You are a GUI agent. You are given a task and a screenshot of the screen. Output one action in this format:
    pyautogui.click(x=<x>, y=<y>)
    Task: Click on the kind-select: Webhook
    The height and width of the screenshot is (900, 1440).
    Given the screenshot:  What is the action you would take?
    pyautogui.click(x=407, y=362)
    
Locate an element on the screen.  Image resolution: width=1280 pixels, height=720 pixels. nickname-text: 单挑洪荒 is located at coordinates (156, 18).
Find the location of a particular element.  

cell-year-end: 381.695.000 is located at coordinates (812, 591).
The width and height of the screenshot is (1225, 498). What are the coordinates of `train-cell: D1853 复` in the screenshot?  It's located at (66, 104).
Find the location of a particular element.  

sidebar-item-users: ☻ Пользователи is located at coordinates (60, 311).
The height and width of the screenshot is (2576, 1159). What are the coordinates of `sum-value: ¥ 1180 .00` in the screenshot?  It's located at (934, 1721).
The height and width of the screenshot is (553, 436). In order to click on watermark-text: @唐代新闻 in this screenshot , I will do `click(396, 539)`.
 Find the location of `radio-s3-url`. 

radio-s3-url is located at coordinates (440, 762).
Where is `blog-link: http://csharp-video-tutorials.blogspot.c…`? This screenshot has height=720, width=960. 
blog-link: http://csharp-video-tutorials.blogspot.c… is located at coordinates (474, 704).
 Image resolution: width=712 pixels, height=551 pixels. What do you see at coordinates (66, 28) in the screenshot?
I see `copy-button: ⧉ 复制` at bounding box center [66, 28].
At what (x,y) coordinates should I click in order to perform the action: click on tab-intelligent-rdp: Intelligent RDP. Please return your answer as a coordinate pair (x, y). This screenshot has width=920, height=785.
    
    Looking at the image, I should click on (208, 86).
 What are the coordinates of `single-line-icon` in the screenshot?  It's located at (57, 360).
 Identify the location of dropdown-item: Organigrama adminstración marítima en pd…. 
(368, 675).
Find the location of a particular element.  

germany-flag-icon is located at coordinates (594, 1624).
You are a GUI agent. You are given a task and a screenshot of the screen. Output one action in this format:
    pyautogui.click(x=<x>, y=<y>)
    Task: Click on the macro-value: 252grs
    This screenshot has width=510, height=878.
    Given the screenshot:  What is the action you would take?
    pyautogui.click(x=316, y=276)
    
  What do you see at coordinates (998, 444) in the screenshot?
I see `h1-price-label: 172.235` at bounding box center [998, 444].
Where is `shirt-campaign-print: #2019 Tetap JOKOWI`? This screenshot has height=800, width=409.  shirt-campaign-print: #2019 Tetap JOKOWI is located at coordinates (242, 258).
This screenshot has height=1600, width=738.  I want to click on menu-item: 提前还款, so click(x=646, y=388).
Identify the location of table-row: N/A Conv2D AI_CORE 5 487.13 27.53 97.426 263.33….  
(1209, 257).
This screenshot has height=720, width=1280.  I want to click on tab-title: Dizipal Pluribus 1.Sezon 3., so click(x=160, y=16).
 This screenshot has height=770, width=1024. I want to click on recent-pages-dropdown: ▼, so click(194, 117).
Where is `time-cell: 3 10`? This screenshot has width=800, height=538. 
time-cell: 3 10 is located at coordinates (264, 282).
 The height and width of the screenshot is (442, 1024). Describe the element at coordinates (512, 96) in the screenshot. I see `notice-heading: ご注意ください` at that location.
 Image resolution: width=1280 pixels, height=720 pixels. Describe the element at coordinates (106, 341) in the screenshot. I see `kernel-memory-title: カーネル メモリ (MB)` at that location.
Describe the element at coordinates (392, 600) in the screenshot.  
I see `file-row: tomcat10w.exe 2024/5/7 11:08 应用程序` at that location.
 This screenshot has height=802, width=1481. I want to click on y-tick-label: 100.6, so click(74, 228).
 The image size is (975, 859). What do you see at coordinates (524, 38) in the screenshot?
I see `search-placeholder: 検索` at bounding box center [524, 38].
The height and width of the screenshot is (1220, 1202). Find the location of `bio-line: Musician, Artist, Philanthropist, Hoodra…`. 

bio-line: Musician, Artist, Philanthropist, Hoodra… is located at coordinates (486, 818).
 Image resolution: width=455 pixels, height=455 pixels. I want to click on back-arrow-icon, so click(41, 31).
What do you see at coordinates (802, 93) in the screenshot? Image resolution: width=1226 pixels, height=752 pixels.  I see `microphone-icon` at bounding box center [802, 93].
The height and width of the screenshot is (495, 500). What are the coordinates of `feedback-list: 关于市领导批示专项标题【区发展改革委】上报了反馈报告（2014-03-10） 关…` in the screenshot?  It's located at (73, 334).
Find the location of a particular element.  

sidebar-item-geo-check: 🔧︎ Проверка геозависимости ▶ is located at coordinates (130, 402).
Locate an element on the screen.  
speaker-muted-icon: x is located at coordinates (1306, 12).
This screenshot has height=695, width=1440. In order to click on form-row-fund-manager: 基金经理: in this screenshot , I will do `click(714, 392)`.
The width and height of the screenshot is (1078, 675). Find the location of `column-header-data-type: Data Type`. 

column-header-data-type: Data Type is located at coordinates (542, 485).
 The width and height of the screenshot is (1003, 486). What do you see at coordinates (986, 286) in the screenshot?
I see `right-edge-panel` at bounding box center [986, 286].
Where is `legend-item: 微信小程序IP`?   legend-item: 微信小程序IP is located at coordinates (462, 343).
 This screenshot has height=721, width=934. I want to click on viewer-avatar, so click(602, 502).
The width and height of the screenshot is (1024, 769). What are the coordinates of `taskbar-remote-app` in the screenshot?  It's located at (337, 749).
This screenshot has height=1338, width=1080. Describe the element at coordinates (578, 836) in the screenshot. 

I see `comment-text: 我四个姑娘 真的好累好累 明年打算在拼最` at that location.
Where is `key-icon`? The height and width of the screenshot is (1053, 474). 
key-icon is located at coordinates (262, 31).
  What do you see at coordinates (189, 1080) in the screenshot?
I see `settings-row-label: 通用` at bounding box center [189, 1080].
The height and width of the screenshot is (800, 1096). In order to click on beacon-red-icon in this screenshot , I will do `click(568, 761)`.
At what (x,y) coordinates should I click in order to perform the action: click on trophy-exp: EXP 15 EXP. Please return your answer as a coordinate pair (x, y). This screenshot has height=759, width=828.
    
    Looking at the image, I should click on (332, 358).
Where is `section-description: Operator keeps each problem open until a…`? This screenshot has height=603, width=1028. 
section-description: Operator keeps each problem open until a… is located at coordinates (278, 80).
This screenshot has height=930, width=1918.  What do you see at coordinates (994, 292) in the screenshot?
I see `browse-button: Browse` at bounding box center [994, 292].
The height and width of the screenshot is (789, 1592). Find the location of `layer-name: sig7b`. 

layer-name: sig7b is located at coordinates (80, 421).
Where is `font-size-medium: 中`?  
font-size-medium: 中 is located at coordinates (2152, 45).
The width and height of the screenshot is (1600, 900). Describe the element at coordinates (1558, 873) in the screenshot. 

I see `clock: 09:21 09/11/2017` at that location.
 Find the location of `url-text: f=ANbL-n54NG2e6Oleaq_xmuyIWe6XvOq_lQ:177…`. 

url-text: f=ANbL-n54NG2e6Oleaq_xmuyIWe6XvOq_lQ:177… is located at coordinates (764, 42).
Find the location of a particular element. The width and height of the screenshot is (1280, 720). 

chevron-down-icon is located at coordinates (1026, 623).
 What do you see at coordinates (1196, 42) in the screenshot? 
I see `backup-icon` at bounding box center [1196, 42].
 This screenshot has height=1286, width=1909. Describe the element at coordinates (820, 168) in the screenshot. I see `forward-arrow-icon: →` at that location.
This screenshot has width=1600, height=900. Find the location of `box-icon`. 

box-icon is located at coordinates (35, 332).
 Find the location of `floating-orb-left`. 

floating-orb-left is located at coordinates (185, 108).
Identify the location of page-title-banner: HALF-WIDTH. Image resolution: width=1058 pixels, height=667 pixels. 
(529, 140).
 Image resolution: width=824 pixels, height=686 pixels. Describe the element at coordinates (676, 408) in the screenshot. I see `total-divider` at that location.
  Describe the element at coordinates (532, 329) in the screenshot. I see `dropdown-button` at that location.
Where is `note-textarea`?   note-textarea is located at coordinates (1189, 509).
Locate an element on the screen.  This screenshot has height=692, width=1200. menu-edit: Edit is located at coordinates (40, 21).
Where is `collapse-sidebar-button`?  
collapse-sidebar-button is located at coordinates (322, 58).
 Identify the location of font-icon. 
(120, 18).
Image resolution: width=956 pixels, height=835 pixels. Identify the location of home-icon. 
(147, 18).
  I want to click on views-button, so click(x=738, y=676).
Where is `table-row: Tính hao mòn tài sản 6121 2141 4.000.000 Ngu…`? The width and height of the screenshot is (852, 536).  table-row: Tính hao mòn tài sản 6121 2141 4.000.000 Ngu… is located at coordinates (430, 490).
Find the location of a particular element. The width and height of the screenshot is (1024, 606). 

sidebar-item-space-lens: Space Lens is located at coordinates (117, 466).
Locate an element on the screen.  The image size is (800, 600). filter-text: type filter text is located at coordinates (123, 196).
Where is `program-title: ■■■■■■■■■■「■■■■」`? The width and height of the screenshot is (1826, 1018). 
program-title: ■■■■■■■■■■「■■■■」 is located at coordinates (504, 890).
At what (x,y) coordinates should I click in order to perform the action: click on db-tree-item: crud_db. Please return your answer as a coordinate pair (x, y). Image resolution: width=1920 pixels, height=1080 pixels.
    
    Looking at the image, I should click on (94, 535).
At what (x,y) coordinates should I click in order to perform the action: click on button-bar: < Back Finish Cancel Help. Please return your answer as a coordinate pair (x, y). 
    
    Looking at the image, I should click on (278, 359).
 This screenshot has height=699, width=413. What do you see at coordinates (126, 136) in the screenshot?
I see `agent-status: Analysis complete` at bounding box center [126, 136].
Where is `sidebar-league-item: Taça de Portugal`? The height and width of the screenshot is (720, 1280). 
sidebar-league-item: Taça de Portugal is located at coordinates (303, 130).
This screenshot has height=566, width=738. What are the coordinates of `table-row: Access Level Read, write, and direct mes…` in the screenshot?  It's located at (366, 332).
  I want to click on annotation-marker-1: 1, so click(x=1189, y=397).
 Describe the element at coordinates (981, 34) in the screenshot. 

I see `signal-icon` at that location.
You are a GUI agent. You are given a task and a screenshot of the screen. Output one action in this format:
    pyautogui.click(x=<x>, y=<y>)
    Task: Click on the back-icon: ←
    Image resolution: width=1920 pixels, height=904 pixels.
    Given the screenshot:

Assigned task
Copy out the rows exactly, starting with the line containing "Describe the element at coordinates (981, 34)" and continuing through the end of the rows.

Answer space
 Describe the element at coordinates (981, 34) in the screenshot. 

I see `signal-icon` at that location.
You are a GUI agent. You are given a task and a screenshot of the screen. Output one action in this format:
    pyautogui.click(x=<x>, y=<y>)
    Task: Click on the back-icon: ←
    Image resolution: width=1920 pixels, height=904 pixels.
    Given the screenshot:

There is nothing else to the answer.